第26話 体育祭準備

 ゴールデンウィークが終わり、みんなが学校で再び顔を合わせた。

 みんなの顔は生き生きしていた。その理由は、なんといっても、この月末にある体育祭に向けての練習が始まるからだろう。どんな学校でも体育祭の練習の時期になったら、盛り上がるだろうが、うちのような進学校も、その例外ではない。むしろ、普段からしなければならない勉強から解放されるのだから、その盛り上がり方は尋常ではない。さらに一部の男子は、女子にかっこいいところを見せようと躍起になるので、このシーズンになったら、うちの学校は全体的に高揚感に包まれる。


 ところで、うちの学校の体育祭は、男子、女子ともにクラス別対抗リレー、徒競走、借り物競争のどれかに出場しなければならない。特にリレーは配点が高いので、クラスで一番足が速い二人ずつが出て、後の人たちは自由という感じだった。


 そして、なんとその男子二人のなかに、裕太と貴司が入ったのだ。研修旅行の時に、走るのが、二人とも抜群に早いとは、思っていたけど、まさかこんなに早いとは思っていなかったのでとても驚いた。

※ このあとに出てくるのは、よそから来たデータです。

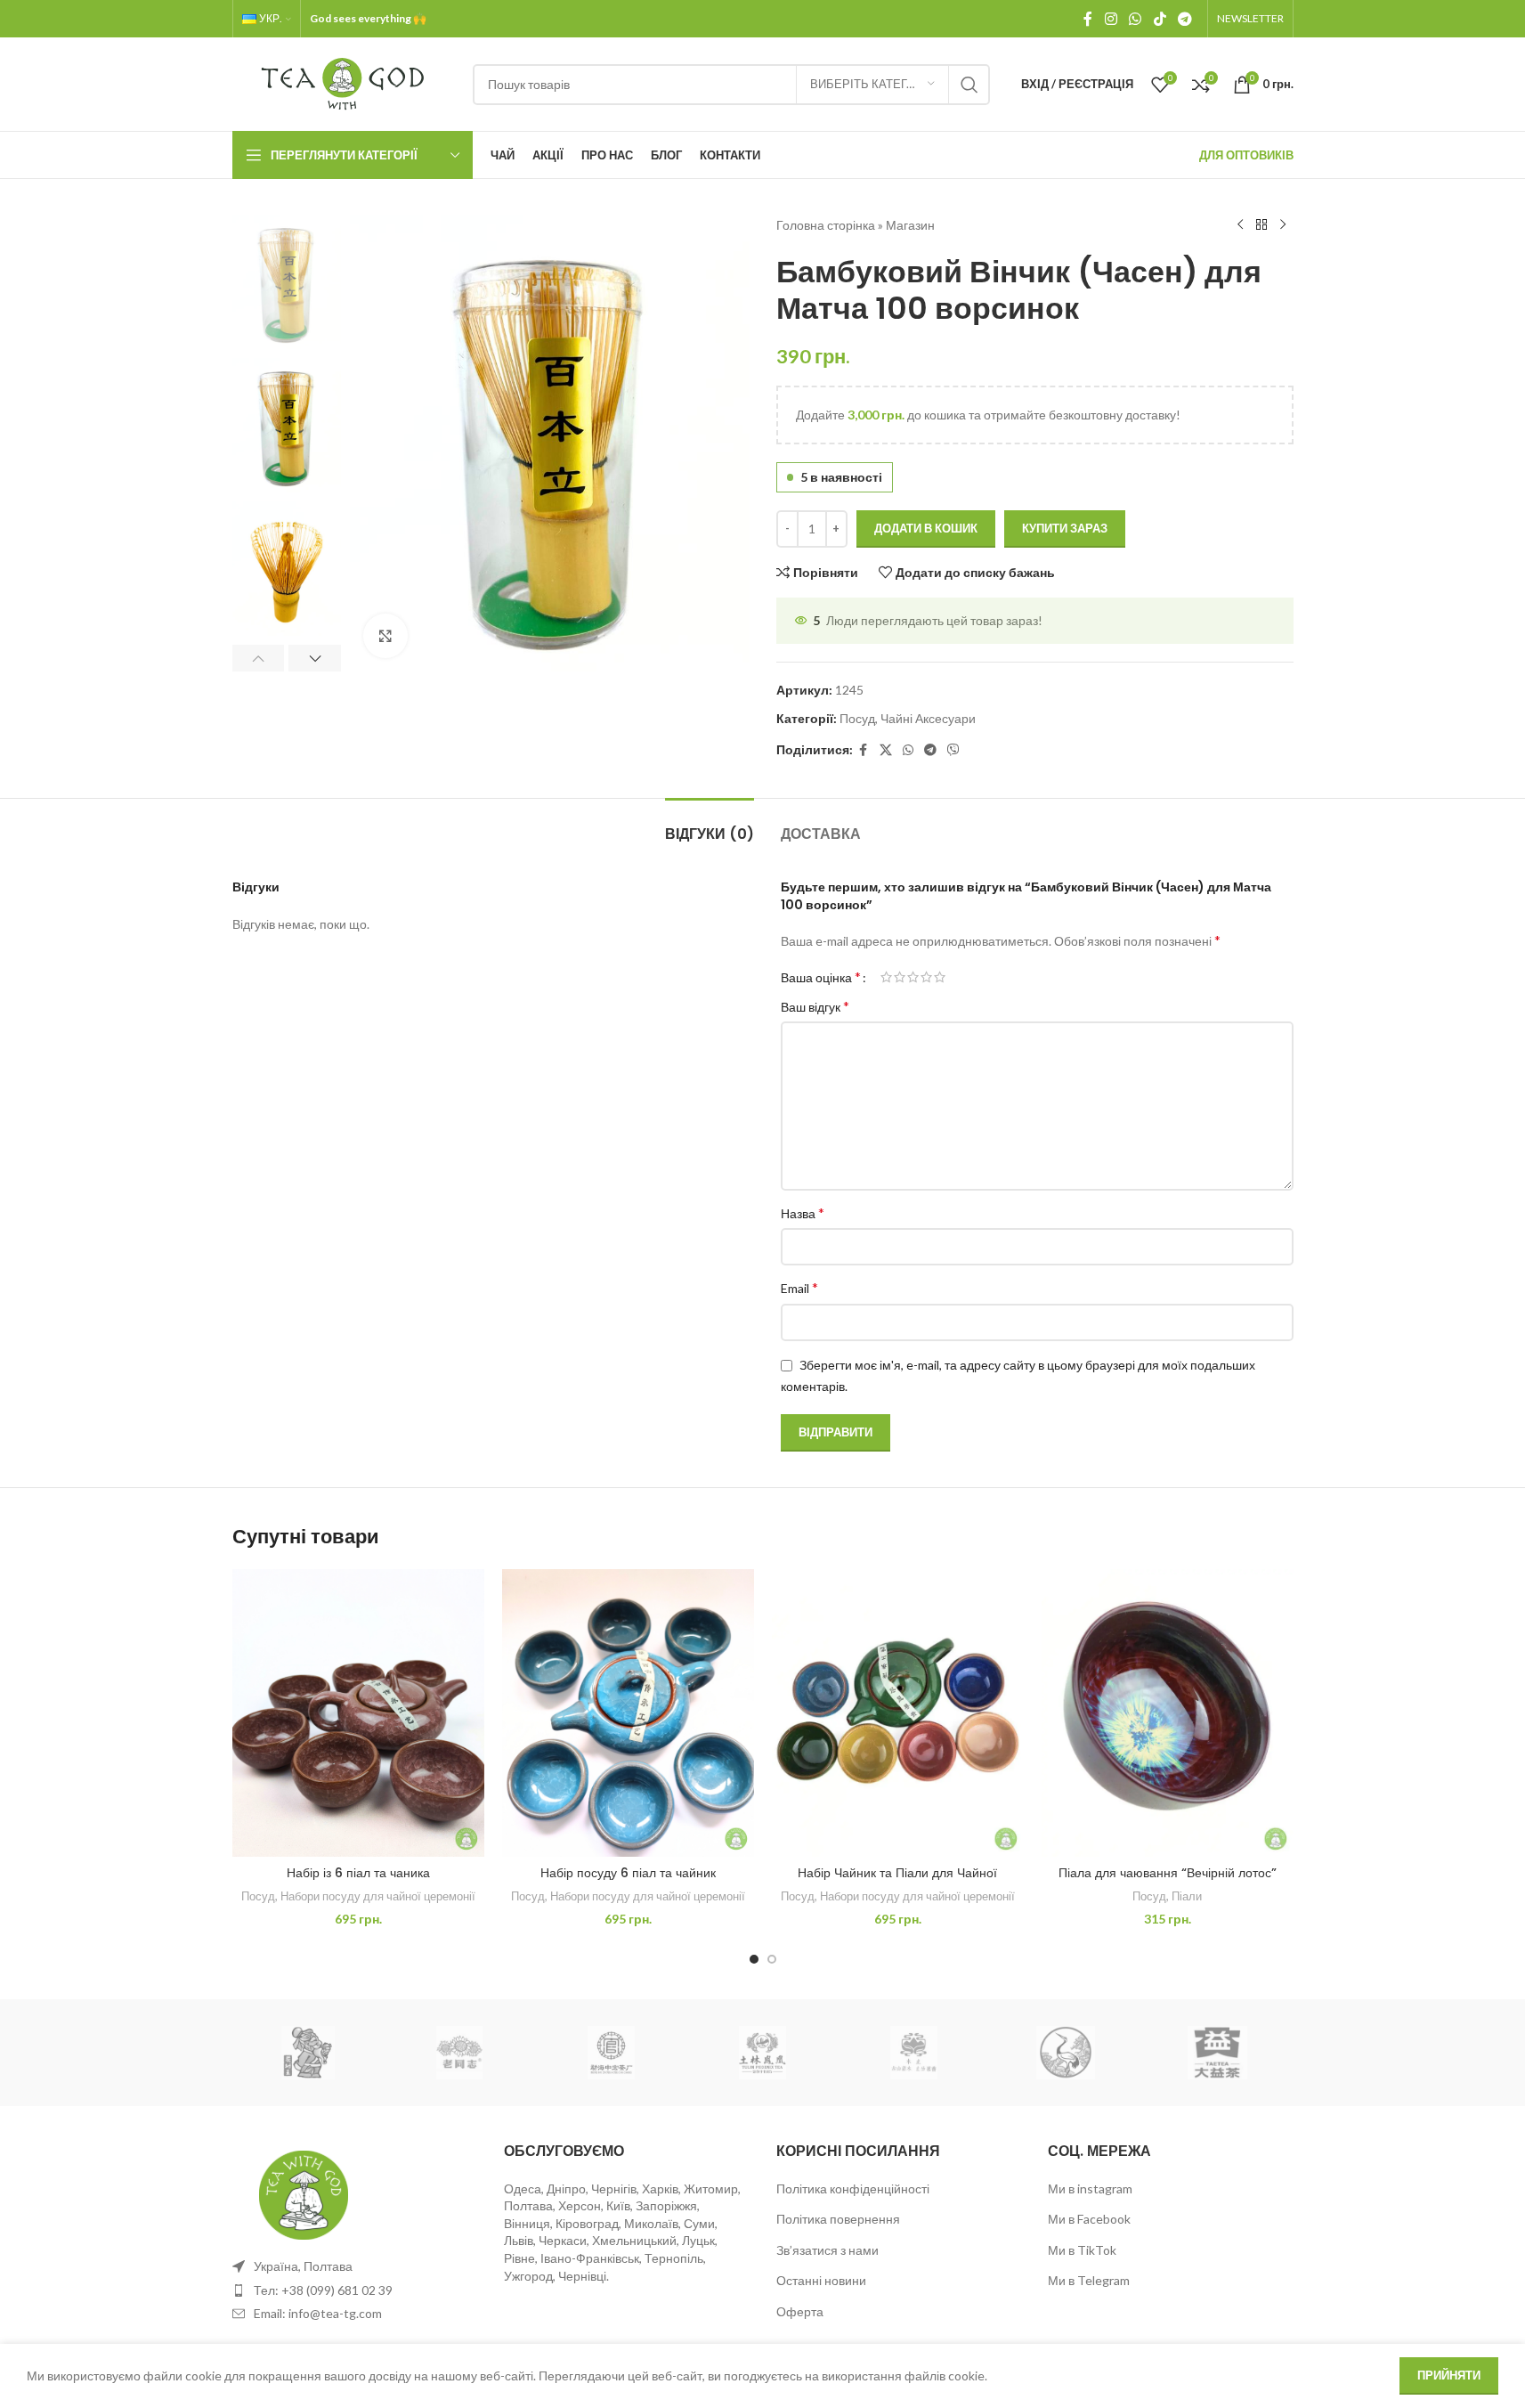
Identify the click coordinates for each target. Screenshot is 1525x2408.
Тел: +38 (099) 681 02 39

 そして、あまりものの俺と翔太は、仲良く徒競走に出場することにした。ちらっと女子の方を見ると、すずは借り物競争に出るらしかった。すずは何を借りることになるんだろう?大きなボールとかそんな感じかな?すずは男子のこと苦手だから、お題で『男子』とか出なかったらいいな、と思った。

                  ◇◇◇

 そんなこんなであっという間に体育祭前の最後の練習の日を迎えた。

 リレーの選手たちは最後までバトンパスの練習をしたり並び順を変えてみたりして試行錯誤していた。また、借り物競争の人たちは、お題を引くまでの障害物を簡単に通過できるように、一生懸命練習していた。それに対して、僕ら徒競走の選手たちは、ただ走るだけなので練習もへったくれもなかった。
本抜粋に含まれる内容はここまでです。